**AIM OF THE EXERCISE**
In the entries that follow, find every line containing "target" and copy it.

**RECORD EXTRACTS**

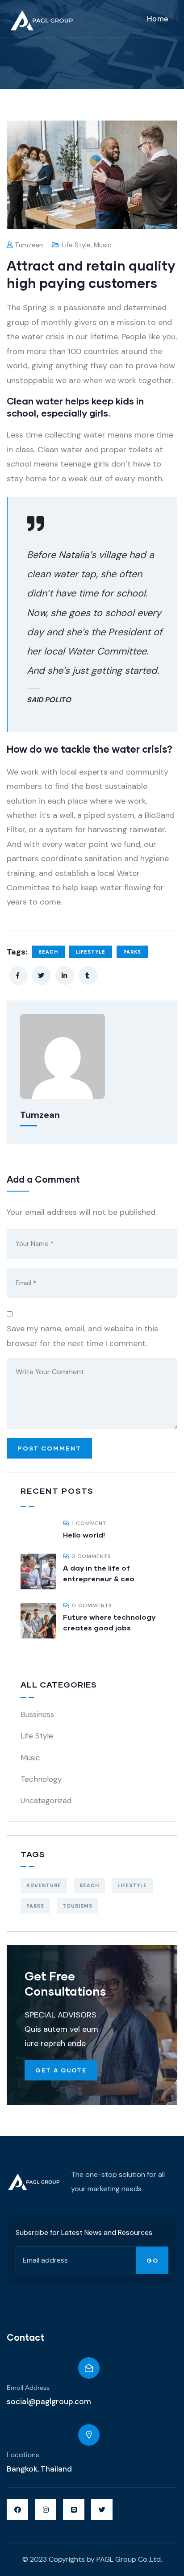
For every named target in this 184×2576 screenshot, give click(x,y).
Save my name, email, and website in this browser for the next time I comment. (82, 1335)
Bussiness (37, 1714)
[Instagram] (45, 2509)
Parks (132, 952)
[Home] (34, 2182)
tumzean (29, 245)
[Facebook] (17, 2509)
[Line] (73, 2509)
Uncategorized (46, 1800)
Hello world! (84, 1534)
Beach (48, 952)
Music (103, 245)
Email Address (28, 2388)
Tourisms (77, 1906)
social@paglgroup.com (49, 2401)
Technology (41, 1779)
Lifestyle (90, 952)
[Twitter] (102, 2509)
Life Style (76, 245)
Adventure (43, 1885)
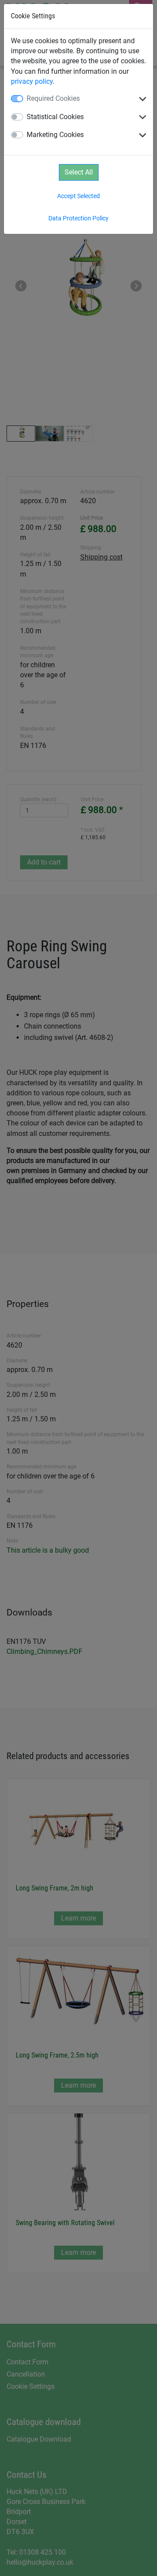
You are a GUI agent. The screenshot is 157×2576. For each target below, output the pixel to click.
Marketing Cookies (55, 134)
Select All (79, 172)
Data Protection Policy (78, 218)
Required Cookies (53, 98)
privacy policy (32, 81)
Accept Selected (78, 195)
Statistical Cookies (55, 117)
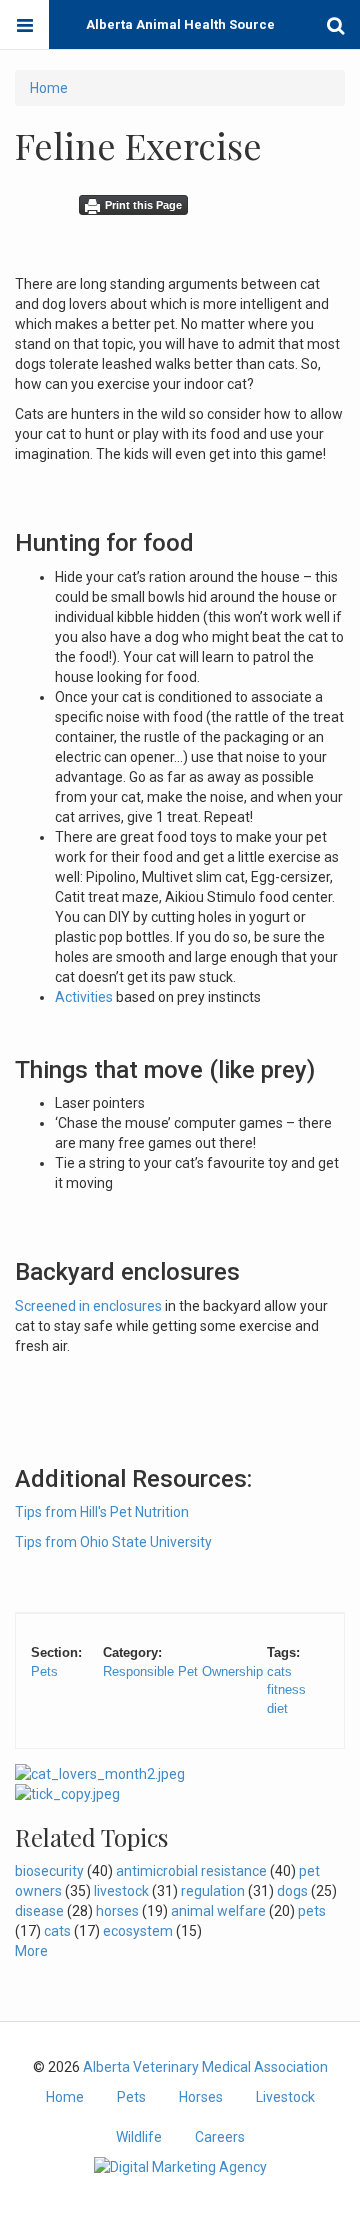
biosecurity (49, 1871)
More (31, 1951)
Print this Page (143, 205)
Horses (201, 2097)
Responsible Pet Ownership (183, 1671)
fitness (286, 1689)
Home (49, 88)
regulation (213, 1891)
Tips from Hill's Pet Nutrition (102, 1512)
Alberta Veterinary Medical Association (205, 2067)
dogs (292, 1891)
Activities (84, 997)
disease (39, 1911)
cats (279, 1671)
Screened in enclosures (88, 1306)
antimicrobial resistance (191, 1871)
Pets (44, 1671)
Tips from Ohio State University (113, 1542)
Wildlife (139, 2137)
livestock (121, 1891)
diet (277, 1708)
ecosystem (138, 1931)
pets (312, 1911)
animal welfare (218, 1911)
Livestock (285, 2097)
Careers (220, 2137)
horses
* * *
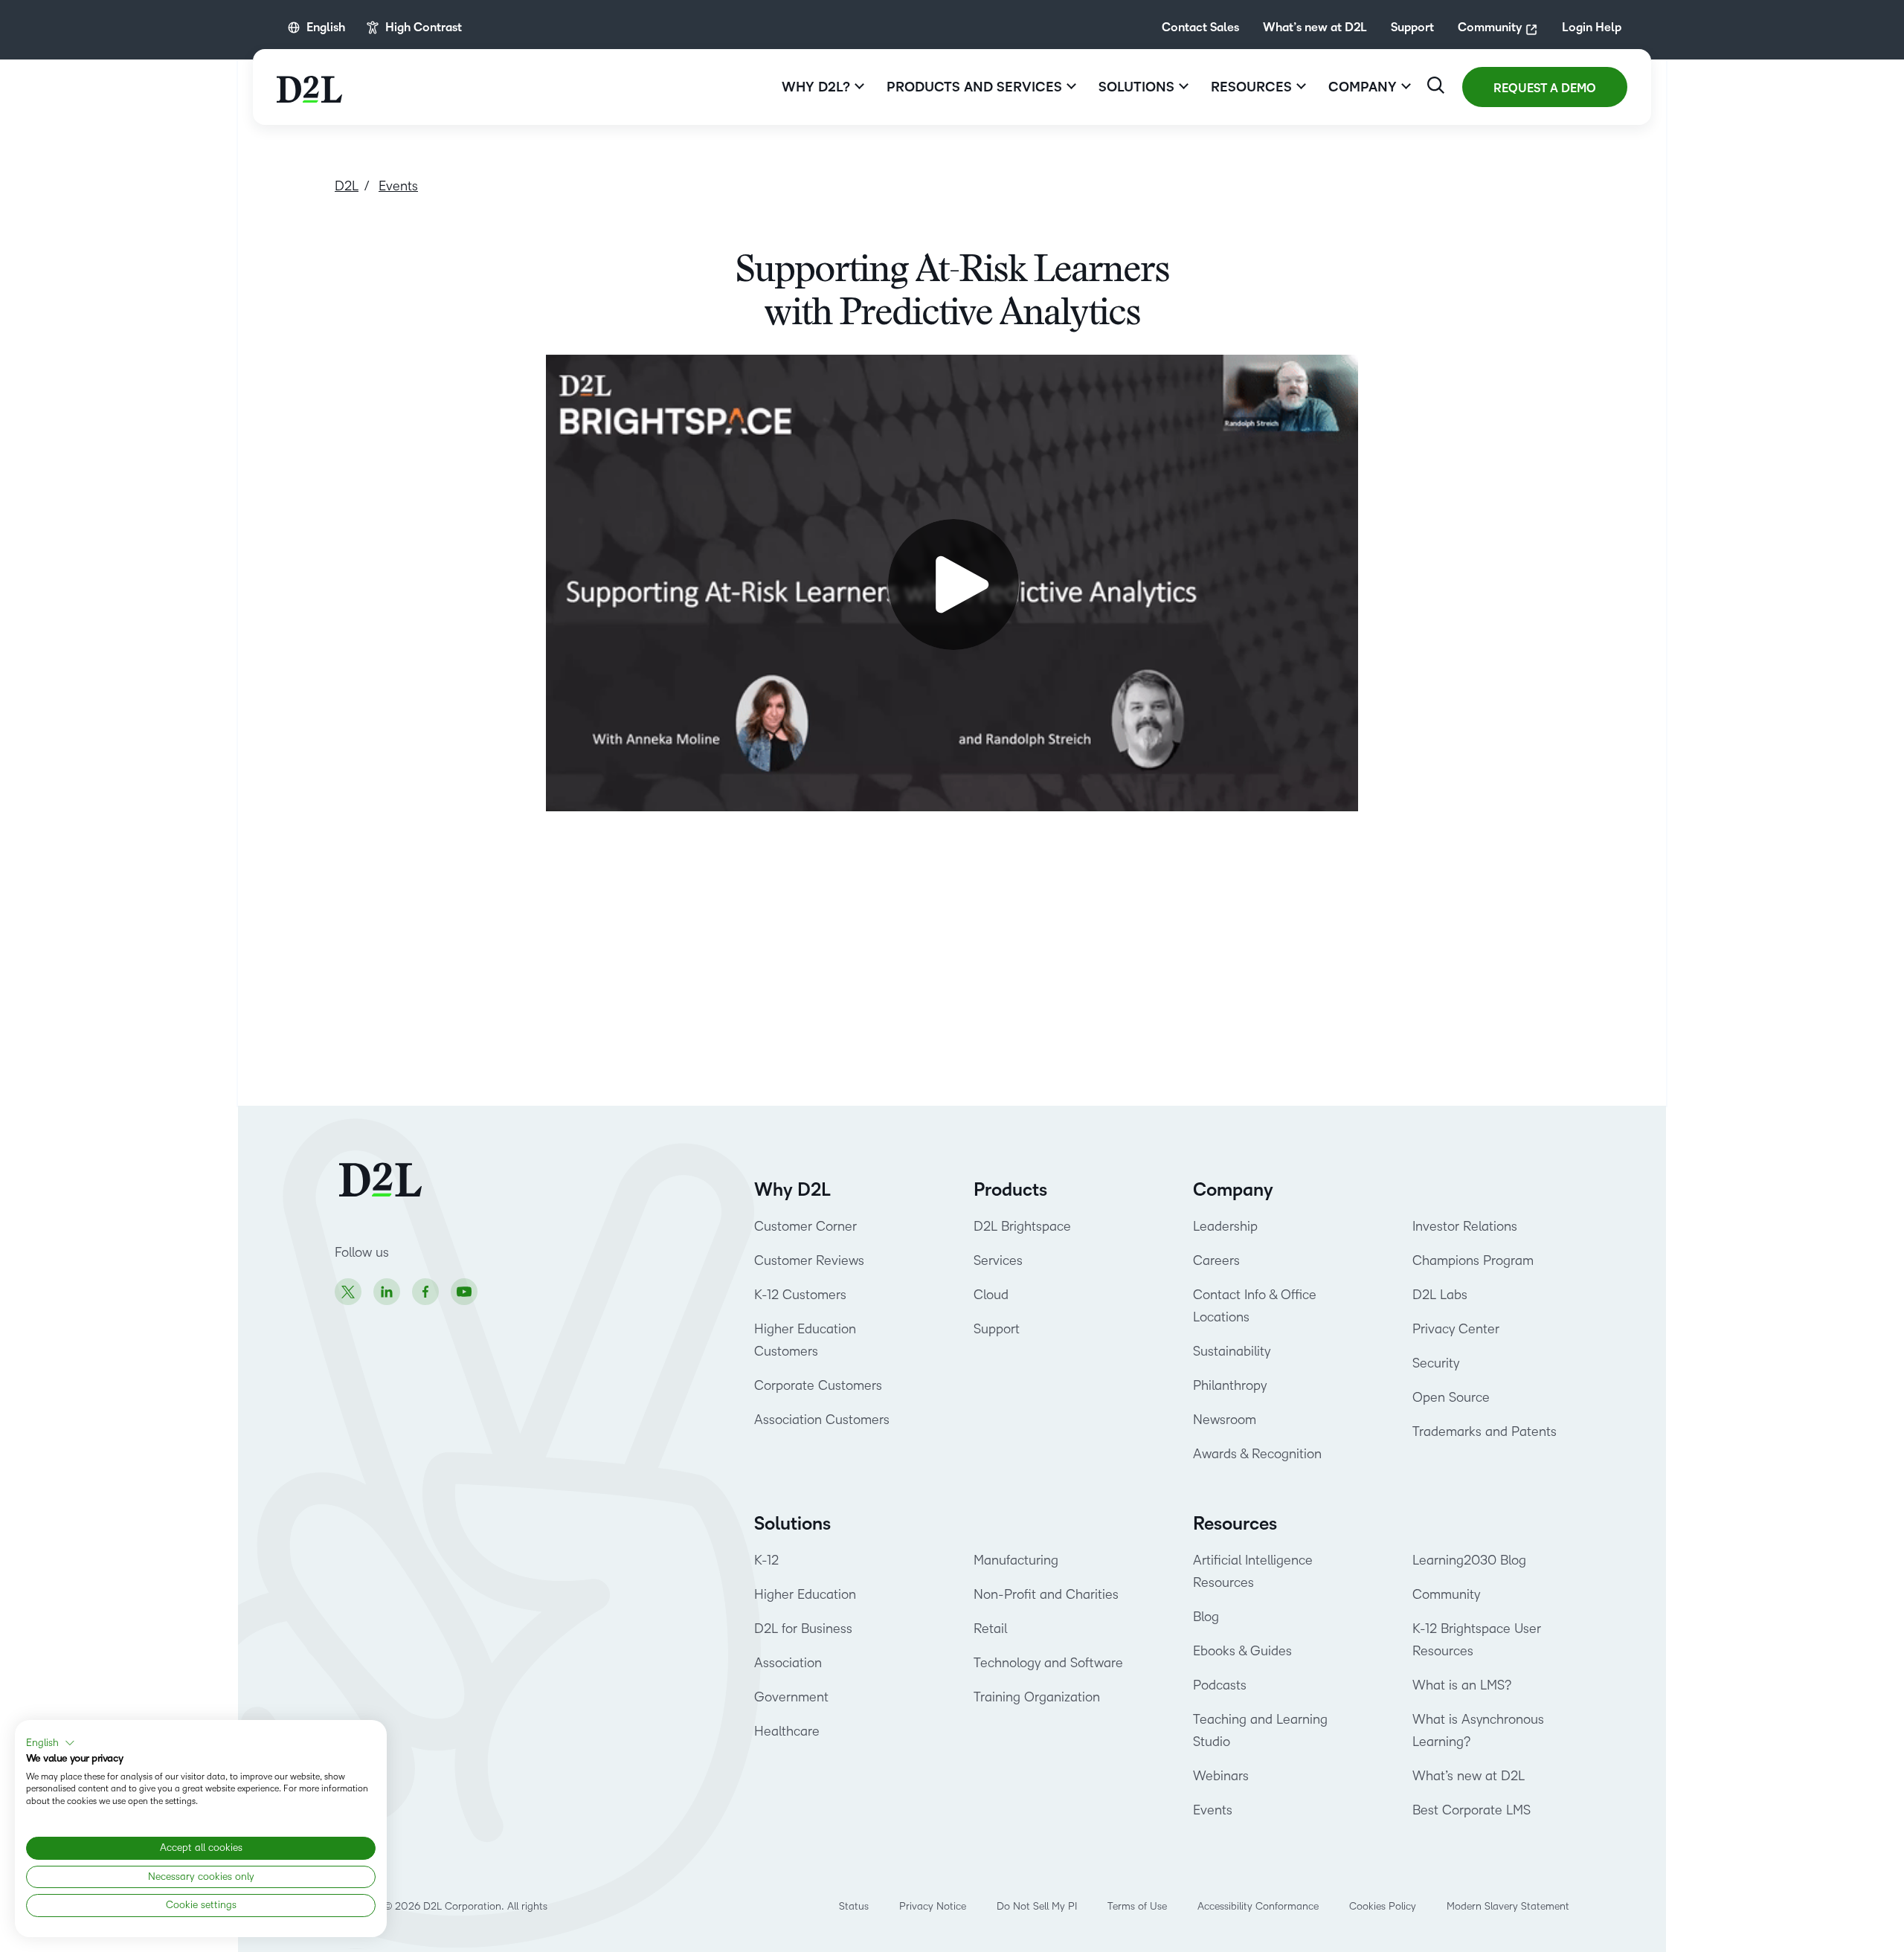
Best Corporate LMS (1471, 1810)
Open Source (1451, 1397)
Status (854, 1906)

**REPLY TO THE TASK**
For every named target in this 184×2576 screenshot, give click(x,y).
You are a GUI agent. The screenshot is 157×2576. For each target below, output the pixel to click.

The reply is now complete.